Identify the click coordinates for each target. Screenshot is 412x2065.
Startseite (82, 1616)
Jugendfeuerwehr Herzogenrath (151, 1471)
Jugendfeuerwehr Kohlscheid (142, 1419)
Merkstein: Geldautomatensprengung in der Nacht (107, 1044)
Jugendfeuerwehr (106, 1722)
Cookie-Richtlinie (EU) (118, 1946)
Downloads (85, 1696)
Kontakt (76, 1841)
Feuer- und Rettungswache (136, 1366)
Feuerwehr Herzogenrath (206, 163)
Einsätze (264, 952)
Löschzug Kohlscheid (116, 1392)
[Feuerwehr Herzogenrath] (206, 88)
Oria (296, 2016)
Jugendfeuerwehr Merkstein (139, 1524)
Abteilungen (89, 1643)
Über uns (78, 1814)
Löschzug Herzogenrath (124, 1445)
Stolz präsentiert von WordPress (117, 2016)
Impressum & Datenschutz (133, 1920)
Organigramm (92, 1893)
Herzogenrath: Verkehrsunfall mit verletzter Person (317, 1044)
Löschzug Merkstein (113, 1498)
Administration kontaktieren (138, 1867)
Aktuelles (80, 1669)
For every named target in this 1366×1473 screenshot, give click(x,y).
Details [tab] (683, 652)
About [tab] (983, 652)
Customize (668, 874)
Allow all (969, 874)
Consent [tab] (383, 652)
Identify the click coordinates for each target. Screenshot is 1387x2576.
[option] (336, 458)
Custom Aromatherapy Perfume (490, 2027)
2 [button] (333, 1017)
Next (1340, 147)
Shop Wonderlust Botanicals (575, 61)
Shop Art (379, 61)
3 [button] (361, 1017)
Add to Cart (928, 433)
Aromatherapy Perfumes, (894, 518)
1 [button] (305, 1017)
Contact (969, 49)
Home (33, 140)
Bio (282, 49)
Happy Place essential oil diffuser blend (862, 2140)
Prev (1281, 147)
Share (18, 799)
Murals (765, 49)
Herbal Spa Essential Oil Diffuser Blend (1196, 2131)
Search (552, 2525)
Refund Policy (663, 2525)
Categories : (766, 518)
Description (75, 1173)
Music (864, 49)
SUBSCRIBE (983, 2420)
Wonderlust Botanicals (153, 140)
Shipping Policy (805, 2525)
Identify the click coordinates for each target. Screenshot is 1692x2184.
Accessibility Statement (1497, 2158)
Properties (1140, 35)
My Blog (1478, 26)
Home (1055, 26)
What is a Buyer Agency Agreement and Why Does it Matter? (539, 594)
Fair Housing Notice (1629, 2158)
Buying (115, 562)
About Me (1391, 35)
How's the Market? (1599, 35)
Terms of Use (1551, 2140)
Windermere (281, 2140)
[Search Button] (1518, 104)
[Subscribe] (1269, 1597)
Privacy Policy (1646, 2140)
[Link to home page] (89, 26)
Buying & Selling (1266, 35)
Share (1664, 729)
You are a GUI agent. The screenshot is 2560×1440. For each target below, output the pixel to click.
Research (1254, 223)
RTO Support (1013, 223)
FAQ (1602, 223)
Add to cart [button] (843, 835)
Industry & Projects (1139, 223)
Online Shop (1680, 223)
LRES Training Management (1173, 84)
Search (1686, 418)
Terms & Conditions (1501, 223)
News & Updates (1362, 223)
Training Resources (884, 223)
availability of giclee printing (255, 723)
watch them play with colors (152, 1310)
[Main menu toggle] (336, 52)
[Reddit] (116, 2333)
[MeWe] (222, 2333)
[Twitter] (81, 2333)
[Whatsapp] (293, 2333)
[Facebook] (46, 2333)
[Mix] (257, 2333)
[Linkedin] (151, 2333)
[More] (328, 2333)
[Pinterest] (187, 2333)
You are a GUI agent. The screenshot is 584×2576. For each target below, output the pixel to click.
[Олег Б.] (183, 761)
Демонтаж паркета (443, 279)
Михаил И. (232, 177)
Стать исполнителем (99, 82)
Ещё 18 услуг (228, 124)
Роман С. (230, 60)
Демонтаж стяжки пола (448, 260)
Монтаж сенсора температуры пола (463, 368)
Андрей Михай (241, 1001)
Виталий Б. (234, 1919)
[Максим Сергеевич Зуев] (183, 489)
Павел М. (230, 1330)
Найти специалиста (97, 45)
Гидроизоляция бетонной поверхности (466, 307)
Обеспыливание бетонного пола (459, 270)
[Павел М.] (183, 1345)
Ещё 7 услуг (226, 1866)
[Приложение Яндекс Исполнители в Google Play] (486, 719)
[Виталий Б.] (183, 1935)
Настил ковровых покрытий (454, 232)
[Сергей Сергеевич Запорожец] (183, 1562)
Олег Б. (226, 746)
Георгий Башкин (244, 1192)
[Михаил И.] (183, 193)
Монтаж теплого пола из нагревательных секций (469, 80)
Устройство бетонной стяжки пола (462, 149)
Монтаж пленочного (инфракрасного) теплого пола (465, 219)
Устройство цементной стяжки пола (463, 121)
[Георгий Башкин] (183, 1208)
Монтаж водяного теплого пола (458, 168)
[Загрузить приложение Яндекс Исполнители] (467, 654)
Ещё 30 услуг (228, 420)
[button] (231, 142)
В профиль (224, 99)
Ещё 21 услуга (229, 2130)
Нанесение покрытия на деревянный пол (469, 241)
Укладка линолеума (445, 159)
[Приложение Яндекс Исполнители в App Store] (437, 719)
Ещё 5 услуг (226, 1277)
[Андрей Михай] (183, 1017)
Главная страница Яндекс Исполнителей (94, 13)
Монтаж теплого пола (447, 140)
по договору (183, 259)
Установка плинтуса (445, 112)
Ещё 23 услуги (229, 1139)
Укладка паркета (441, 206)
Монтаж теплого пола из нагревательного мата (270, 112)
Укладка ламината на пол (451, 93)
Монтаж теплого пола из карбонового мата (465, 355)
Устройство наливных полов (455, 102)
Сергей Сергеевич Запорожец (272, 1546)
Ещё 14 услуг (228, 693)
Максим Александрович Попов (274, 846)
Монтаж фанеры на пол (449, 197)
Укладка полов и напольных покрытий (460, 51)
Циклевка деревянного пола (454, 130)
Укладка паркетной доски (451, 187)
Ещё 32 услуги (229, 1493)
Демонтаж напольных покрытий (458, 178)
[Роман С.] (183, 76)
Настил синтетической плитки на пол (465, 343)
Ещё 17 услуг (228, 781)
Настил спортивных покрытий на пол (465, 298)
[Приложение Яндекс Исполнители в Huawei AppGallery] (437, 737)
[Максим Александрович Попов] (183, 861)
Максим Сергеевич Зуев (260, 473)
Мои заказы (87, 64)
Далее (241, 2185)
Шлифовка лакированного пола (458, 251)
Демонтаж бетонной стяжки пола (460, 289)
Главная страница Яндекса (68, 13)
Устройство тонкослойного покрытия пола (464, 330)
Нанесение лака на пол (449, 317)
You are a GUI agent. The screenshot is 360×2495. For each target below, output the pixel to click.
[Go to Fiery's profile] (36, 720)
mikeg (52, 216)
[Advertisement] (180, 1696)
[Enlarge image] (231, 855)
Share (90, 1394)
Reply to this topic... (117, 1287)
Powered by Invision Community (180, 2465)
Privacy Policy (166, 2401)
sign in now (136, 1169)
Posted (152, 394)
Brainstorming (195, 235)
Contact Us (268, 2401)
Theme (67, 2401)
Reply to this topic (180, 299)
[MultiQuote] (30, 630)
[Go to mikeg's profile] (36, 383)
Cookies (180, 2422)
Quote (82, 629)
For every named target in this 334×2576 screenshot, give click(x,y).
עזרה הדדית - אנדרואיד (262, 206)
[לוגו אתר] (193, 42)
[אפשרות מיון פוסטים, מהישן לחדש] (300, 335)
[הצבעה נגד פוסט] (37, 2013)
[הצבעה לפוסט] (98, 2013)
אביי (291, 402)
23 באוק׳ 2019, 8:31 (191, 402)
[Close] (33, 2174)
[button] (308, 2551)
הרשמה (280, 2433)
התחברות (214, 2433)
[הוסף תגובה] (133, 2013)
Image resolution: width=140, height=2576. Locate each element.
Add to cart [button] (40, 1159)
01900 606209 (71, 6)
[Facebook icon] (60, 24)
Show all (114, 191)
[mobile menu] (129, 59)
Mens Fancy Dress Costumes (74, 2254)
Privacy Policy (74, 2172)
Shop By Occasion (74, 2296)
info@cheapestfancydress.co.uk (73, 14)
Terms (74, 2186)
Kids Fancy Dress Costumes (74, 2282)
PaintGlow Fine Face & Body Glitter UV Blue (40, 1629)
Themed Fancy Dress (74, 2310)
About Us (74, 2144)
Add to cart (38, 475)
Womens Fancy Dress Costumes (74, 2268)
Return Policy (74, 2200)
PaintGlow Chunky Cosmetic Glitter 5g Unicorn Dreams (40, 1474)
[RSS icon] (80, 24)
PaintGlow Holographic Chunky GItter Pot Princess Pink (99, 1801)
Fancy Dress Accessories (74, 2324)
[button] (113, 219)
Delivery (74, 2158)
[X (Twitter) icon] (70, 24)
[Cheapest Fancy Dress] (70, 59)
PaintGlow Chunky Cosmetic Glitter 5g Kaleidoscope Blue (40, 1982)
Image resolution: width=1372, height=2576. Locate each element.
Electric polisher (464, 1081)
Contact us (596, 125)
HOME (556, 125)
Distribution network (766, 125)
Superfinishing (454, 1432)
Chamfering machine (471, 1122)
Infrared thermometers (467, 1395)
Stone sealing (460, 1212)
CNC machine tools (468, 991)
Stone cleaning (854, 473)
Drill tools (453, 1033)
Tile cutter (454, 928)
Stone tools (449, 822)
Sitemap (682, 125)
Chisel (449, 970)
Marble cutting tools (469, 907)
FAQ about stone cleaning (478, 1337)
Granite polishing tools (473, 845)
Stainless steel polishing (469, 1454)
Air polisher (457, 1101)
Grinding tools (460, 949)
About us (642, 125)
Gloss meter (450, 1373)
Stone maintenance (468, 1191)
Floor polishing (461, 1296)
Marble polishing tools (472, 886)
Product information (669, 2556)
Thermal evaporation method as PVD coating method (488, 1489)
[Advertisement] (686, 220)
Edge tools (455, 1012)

**YOUR OBJECTIVE**
In this exercise, copy only the lines from the opening line of the material through the line where "Consent [tab] (383, 652)" appears.

**ANSWER TO THE EXERCISE**
Identify the click coordinates for each target. Screenshot is 412x2065.
Startseite (82, 1616)
Jugendfeuerwehr Herzogenrath (151, 1471)
Jugendfeuerwehr Kohlscheid (142, 1419)
Merkstein: Geldautomatensprengung in der Nacht (107, 1044)
Jugendfeuerwehr (106, 1722)
Cookie-Richtlinie (EU) (118, 1946)
Downloads (85, 1696)
Kontakt (76, 1841)
Feuer- und Rettungswache (136, 1366)
Feuerwehr Herzogenrath (206, 163)
Einsätze (264, 952)
Löschzug Kohlscheid (116, 1392)
[Feuerwehr Herzogenrath] (206, 88)
Oria (296, 2016)
Jugendfeuerwehr Merkstein (139, 1524)
Abteilungen (89, 1643)
Über uns (78, 1814)
Löschzug Herzogenrath (124, 1445)
Stolz präsentiert von WordPress (117, 2016)
Impressum & Datenschutz (133, 1920)
Organigramm (92, 1893)
Herzogenrath: Verkehrsunfall mit verletzter Person (317, 1044)
Löschzug Merkstein (113, 1498)
Administration kontaktieren (138, 1867)
Aktuelles (80, 1669)
For every named target in this 1366×1473 screenshot, give click(x,y).
Details [tab] (683, 652)
About [tab] (983, 652)
Customize (668, 874)
Allow all (969, 874)
Consent [tab] (383, 652)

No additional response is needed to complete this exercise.